Вся рукопись деда представляется мне теперь как ряд сильно увеличенных, почти огромных прописей, бегущих перед моими глазами как странные призраки букв-великанов.
Волшебная сила увеличительного стекла как бы возвращала их ко мне из непомерно далекого прошлого, принося с собой яркие картины этого прошлого: скалистые горы, сакли, каменистые дороги, горные реки, ущербную луну…
«Денщики всегда пользовались этим и для пропитания себя…»
Значит, дедушка в это время уже имел денщика, то есть был офицером.

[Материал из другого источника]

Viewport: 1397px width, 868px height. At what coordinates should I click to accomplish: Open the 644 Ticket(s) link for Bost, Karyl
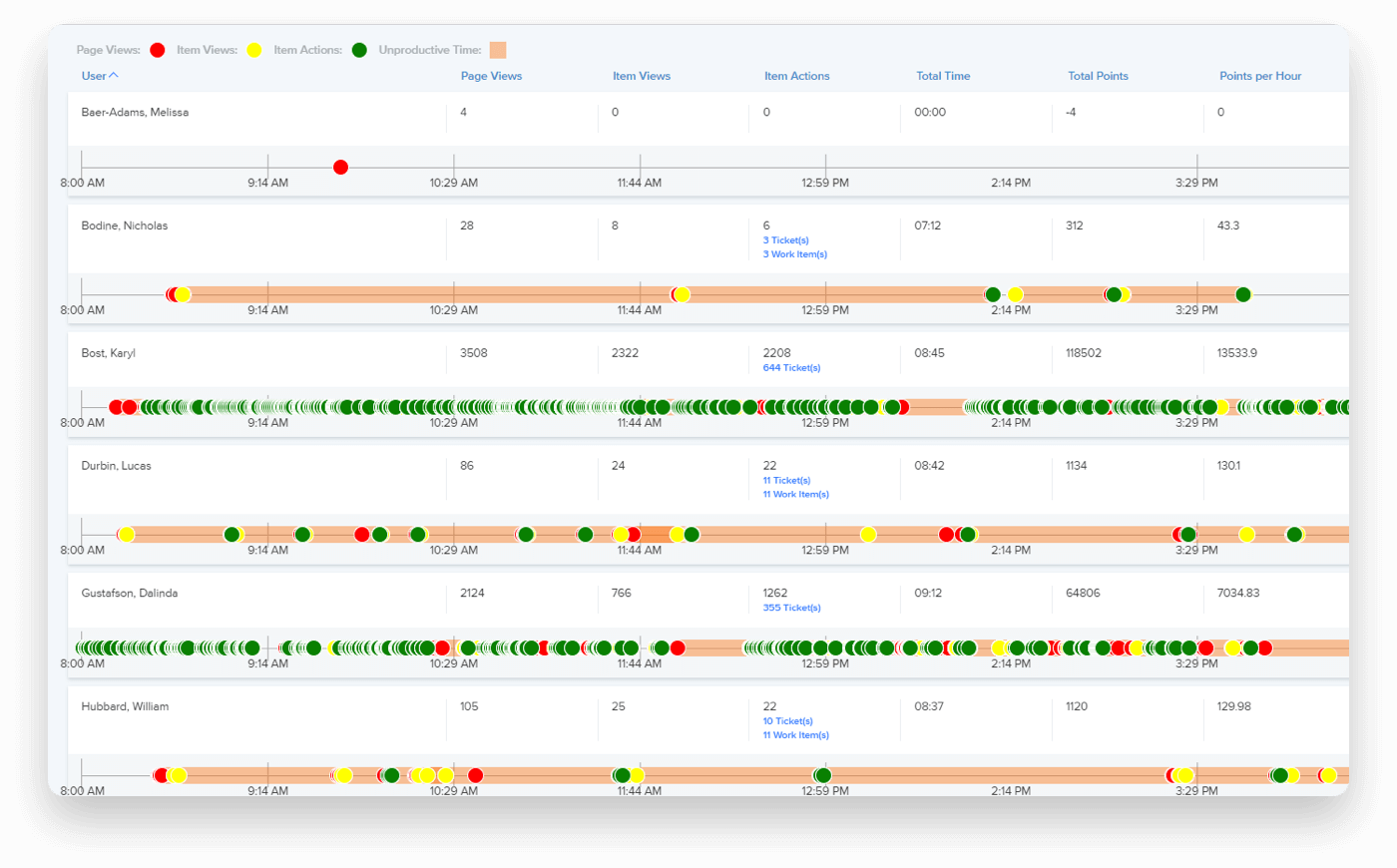(791, 367)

Сначала доброволец, охотник, потом совсем молоденький офицер, подпоручик, некогда и я повторил в юности начало дедушкиной, да и прадедушкиной военной карьеры с той лишь разницей, что прадедушка дослужился до капитана, дедушка вышел по старости лет в отставку в чине генерал-майора, а меня застала революция прапорщиком, представленным к производству в подпоручики.
«Утром встав, оглядевшись, проверили людей, некоторых татар не оказалось, вероятно, во время движения они тихонько отстали, но особого вреда нам не сделали… Наскоро пообедали кашицей с салом и пошли в поход на Цхенис-Цхали, куда должен был прийти и отряд из Мингрелии. Там мы остановились, чтобы защищать дорогу к Кутаису, где собрались все к 21 ноября 1855 года».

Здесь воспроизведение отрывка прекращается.